Note: In the census records a person is considered a cultivator, if the person is engaged in cultivation/ supervision of land owned by self/government/institution. When a person who works on another person's land for wages in cash or kind or share, is regarded as an agricultural labourer. Household industry is defined as an industry conducted by one or more members of the family within the household or village, and one that does not qualify for registration as a factory under the Factories Act. Other workers are persons engaged in some economic activity other than cultivators, agricultural labourers and household workers.

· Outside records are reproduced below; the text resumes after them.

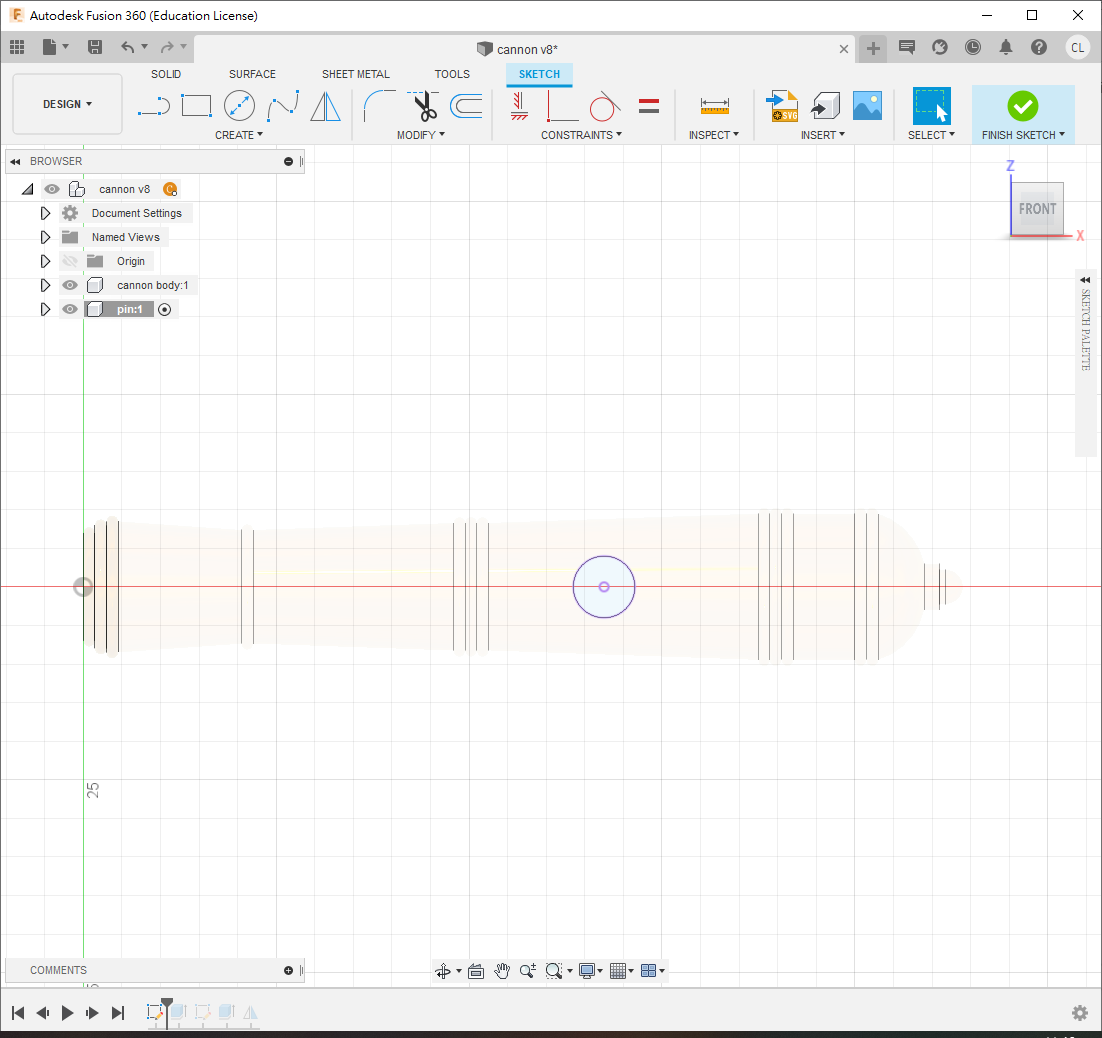Select the Measure ruler tool
The image size is (1102, 1038).
click(x=715, y=105)
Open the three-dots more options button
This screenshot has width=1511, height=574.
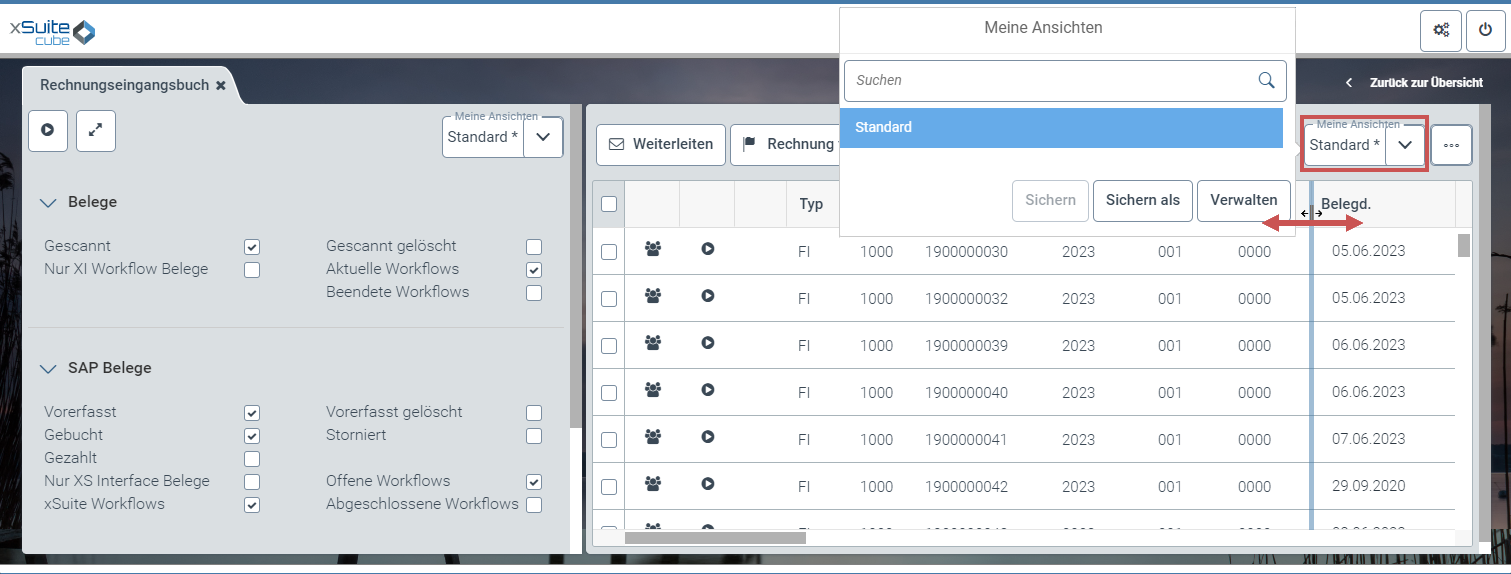tap(1451, 145)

It includes factory, mining, plantation, transport and office workers, those engaged in business and commerce, teachers, entertainment artistes and so on.

===Infrastructure===
There are 110 inhabited villages in the Neturia CD block, as per the District Census Handbook, Puruliya, 2011, 100% villages have power supply. 107 villages (97.27%) have drinking water supply. 15 villages (13.64%) have post offices. 83 villages (75.45%) have telephones (including landlines, public call offices and mobile phones). 32 villages (29.09%) have pucca (paved) approach roads and 38 villages (34.55%) have transport communication (includes bus service, rail facility and navigable waterways). 2 villages (1.82%) have agricultural credit societies and 4 villages (3.64%) have banks.

===Coal mining===
Parbelia and other collieries are under the Sodepur Area (see details with map) of the Eastern Coalfields Ltd.

===Industry===
Industries in Neturia CD block are: Maithon Steel & Power at Bonra, Maa Chhinnamstika Steel & Power at Madandihi, Raghubeer Steel & Power Ltd. at Digha.

===Agriculture===
In 2013–14, persons engaged in agriculture in the Neturia CD block could be classified as follows: bargadars 0.62%, patta (document) holders 14.46%, small farmers (possessing land between 1 and 2 hectares) 6.34%, marginal farmers (possessing land up to 1 hectare) 42.04% and agricultural labourers 36.54%.

In 2013–14, the total area irrigated in the Neturia CD block was 3,805.83 hectares, out of which 3,303.99 hectares by tank water, 13.64 hectares by river lift irrigation, 116.20 hectares by open dug wells and 372.00 hectares by other means.

In 2013–14, Neturia CD block produced 3,218 tonnes of Aman paddy, the main winter crop, from 1,771 hectares. It also produced wheat, gram and mustard.

===Banking===
In 2013–14, the Neturia CD block had offices of 6 commercial banks and 1 gramin bank.

===Backward Regions Grant Fund===
The Purulia district is listed as a backward region and receives financial support from the Backward Regions Grant Fund. The fund, created by the Government of India, is designed to redress regional imbalances in development. As of 2012, 272 districts across the country were listed under this scheme. The list includes 11 districts of West Bengal.

==Transport==
In 2013–14, the Neturia CD block had 2 ferry services and 4 originating/ terminating bus routes.

State Highway 5 running from Rupnarayanpur (in the Bardhaman district) to Junput (in the Purba Medinipur district) passes through this block.

==Education==
In 2013–14, the Neturia CD block had 107 primary schools with 8,852 students, 19 middle schools with 1,146 students, 4 high schools with 1,305 students and 10 higher secondary schools with 9,118 students. Neturia CD Block had 1 general college with 1,627 students, 1 professional/ technical institute with 100 students and 221 institutions with 5,925 students for special and non-formal education.

See also – Education in India

According to the 2011 census, in Neturia CD block, amongst the 110 inhabited villages, 17 villages did not have a school, 13 villages had two or more primary schools, 23 villages had at least 1 primary and 1 middle school and 10 villages had at least 1 middle and 1 secondary school.

Panchakot Mahavidyalaya was established in 2001 at Sarbari.

==Healthcare==
In 2014, the Neturia CD block had 1 rural hospital and 3 primary health centres, with total 48 beds and 6 doctors. 5,366 patients were treated indoor and 168,817 patients were treated outdoor in the hospitals, health centres and subcentres of the CD Block.

Harmadih Rural Hospital, with 30 beds at Harmadih, is the major government medical facility in the Neturia CD block. There are primary health centres at Bartoria (with 2 beds) and Gunara (with 10 beds).